What the task requires ::
Copy out each line below exactly as it appears.

+--

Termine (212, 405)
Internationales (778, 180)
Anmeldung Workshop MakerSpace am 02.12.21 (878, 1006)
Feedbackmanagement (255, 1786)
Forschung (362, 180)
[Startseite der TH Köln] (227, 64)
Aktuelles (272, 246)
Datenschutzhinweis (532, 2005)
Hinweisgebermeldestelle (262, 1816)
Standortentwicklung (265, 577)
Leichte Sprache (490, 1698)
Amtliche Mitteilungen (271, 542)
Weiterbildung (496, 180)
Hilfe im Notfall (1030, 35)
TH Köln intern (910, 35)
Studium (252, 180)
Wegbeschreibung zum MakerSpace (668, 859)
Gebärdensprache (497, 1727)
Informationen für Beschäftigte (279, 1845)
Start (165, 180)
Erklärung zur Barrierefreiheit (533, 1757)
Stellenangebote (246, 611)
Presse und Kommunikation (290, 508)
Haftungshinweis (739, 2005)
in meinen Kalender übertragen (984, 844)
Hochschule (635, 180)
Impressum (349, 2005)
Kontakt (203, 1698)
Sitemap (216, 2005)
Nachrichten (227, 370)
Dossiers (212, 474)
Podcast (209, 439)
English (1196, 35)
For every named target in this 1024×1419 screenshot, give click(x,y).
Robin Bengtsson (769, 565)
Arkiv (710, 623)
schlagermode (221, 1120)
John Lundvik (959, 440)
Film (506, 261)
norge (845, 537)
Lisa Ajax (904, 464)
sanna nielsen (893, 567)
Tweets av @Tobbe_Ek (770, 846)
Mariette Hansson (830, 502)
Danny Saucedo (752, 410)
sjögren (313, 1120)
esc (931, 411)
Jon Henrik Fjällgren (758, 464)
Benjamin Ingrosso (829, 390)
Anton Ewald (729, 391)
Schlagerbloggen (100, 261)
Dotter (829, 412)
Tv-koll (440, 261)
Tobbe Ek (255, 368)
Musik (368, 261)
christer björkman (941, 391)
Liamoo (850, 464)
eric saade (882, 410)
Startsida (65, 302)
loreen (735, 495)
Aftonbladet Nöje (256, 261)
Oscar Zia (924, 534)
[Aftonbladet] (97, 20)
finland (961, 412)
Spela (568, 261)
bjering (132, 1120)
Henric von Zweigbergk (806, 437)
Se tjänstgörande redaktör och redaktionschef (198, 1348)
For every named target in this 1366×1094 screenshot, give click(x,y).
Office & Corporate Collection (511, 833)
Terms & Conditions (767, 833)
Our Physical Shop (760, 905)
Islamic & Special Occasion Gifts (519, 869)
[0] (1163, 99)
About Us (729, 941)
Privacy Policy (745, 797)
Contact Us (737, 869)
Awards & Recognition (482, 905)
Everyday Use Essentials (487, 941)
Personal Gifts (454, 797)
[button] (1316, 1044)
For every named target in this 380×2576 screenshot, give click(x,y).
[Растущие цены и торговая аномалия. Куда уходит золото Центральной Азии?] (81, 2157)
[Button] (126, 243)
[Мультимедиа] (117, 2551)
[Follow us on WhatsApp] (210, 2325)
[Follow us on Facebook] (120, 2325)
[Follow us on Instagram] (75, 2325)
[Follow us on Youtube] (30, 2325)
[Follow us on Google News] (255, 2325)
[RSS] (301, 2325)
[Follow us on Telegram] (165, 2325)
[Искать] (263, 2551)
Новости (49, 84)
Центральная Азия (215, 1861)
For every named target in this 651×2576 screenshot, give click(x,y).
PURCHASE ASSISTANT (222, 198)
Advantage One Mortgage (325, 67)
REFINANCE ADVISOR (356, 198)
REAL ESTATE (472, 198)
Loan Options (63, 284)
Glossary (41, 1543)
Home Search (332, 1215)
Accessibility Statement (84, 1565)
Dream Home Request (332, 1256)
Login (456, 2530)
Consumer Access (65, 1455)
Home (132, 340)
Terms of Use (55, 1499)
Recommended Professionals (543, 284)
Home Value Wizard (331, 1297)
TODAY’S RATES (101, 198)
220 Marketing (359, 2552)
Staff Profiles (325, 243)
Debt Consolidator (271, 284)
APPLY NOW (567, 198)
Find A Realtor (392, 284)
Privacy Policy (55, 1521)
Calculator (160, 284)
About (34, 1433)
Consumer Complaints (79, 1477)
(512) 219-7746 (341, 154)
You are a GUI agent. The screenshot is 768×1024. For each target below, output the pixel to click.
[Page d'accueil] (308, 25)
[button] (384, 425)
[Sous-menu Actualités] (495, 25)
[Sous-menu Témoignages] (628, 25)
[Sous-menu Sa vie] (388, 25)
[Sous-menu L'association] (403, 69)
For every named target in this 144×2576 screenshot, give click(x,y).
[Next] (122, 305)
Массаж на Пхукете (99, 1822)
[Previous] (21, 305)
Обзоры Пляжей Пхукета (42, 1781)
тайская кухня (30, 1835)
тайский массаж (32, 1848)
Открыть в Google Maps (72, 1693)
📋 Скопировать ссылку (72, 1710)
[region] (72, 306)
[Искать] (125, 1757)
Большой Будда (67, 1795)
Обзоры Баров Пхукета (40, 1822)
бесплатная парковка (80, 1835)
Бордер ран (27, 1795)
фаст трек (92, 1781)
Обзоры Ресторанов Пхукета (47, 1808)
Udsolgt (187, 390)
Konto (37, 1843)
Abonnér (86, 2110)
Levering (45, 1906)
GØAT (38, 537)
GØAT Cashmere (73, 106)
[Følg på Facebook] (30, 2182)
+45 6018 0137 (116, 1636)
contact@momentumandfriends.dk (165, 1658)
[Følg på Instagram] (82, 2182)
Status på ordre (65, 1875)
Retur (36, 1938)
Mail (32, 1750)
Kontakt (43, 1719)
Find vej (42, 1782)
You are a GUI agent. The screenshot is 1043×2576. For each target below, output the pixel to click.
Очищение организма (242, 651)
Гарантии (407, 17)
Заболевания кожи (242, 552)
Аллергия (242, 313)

+--

Solved problem ::
Termine (212, 405)
Internationales (778, 180)
Anmeldung Workshop MakerSpace am 02.12.21 (878, 1006)
Feedbackmanagement (255, 1786)
Forschung (362, 180)
[Startseite der TH Köln] (227, 64)
Aktuelles (272, 246)
Datenschutzhinweis (532, 2005)
Hinweisgebermeldestelle (262, 1816)
Standortentwicklung (265, 577)
Leichte Sprache (490, 1698)
Amtliche Mitteilungen (271, 542)
Weiterbildung (496, 180)
Hilfe im Notfall (1030, 35)
TH Köln intern (910, 35)
Studium (252, 180)
Wegbeschreibung zum MakerSpace (668, 859)
Gebärdensprache (497, 1727)
Informationen für Beschäftigte (279, 1845)
Start (165, 180)
Erklärung zur Barrierefreiheit (533, 1757)
Stellenangebote (246, 611)
Presse und Kommunikation (290, 508)
Haftungshinweis (739, 2005)
in meinen Kalender übertragen (984, 844)
Hochschule (635, 180)
Impressum (349, 2005)
Kontakt (203, 1698)
Sitemap (216, 2005)
Nachrichten (227, 370)
Dossiers (212, 474)
Podcast (209, 439)
English (1196, 35)
For every named target in this 1024×1419 screenshot, give click(x,y).
Robin Bengtsson (769, 565)
Arkiv (710, 623)
schlagermode (221, 1120)
John Lundvik (959, 440)
Film (506, 261)
norge (845, 537)
Lisa Ajax (904, 464)
sanna nielsen (893, 567)
Tweets av @Tobbe_Ek (770, 846)
Mariette Hansson (830, 502)
Danny Saucedo (752, 410)
sjögren (313, 1120)
esc (931, 411)
Jon Henrik Fjällgren (758, 464)
Benjamin Ingrosso (829, 390)
Anton Ewald (729, 391)
Schlagerbloggen (100, 261)
Dotter (829, 412)
Tv-koll (440, 261)
Tobbe Ek (255, 368)
Musik (368, 261)
christer björkman (941, 391)
Liamoo (850, 464)
eric saade (882, 410)
Startsida (65, 302)
loreen (735, 495)
Aftonbladet Nöje (256, 261)
Oscar Zia (924, 534)
[Aftonbladet] (97, 20)
finland (961, 412)
Spela (568, 261)
bjering (132, 1120)
Henric von Zweigbergk (806, 437)
Se tjänstgörande redaktör och redaktionschef (198, 1348)
For every named target in this 1366×1094 screenshot, give click(x,y).
Office & Corporate Collection (511, 833)
Terms & Conditions (767, 833)
Our Physical Shop (760, 905)
Islamic & Special Occasion Gifts (519, 869)
[0] (1163, 99)
About Us (729, 941)
Privacy Policy (745, 797)
Contact Us (737, 869)
Awards & Recognition (482, 905)
Everyday Use Essentials (487, 941)
Personal Gifts (454, 797)
[button] (1316, 1044)
For every named target in this 380×2576 screenshot, give click(x,y).
[Растущие цены и торговая аномалия. Куда уходит золото Центральной Азии?] (81, 2157)
[Button] (126, 243)
[Мультимедиа] (117, 2551)
[Follow us on WhatsApp] (210, 2325)
[Follow us on Facebook] (120, 2325)
[Follow us on Instagram] (75, 2325)
[Follow us on Youtube] (30, 2325)
[Follow us on Google News] (255, 2325)
[RSS] (301, 2325)
[Follow us on Telegram] (165, 2325)
[Искать] (263, 2551)
Новости (49, 84)
Центральная Азия (215, 1861)
For every named target in this 651×2576 screenshot, give click(x,y).
PURCHASE ASSISTANT (222, 198)
Advantage One Mortgage (325, 67)
REFINANCE ADVISOR (356, 198)
REAL ESTATE (472, 198)
Loan Options (63, 284)
Glossary (41, 1543)
Home Search (332, 1215)
Accessibility Statement (84, 1565)
Dream Home Request (332, 1256)
Login (456, 2530)
Consumer Access (65, 1455)
Home (132, 340)
Terms of Use (55, 1499)
Recommended Professionals (543, 284)
Home Value Wizard (331, 1297)
TODAY’S RATES (101, 198)
220 Marketing (359, 2552)
Staff Profiles (325, 243)
Debt Consolidator (271, 284)
APPLY NOW (567, 198)
Find A Realtor (392, 284)
Privacy Policy (55, 1521)
Calculator (160, 284)
About (34, 1433)
Consumer Complaints (79, 1477)
(512) 219-7746 (341, 154)
You are a GUI agent. The screenshot is 768×1024. For each target below, output the pixel to click.
[Page d'accueil] (308, 25)
[button] (384, 425)
[Sous-menu Actualités] (495, 25)
[Sous-menu Témoignages] (628, 25)
[Sous-menu Sa vie] (388, 25)
[Sous-menu L'association] (403, 69)
For every named target in this 144×2576 screenshot, give click(x,y).
[Next] (122, 305)
Массаж на Пхукете (99, 1822)
[Previous] (21, 305)
Обзоры Пляжей Пхукета (42, 1781)
тайская кухня (30, 1835)
тайский массаж (32, 1848)
Открыть в Google Maps (72, 1693)
📋 Скопировать ссылку (72, 1710)
[region] (72, 306)
[Искать] (125, 1757)
Большой Будда (67, 1795)
Обзоры Баров Пхукета (40, 1822)
бесплатная парковка (80, 1835)
Бордер ран (27, 1795)
фаст трек (92, 1781)
Обзоры Ресторанов Пхукета (47, 1808)
Udsolgt (187, 390)
Konto (37, 1843)
Abonnér (86, 2110)
Levering (45, 1906)
GØAT (38, 537)
GØAT Cashmere (73, 106)
[Følg på Facebook] (30, 2182)
+45 6018 0137 (116, 1636)
contact@momentumandfriends.dk (165, 1658)
[Følg på Instagram] (82, 2182)
Status på ordre (65, 1875)
Retur (36, 1938)
Mail (32, 1750)
Kontakt (43, 1719)
Find vej (42, 1782)
You are a GUI agent. The screenshot is 1043×2576. For each target below, output the pixel to click.
Очищение организма (242, 651)
Гарантии (407, 17)
Заболевания кожи (242, 552)
Аллергия (242, 313)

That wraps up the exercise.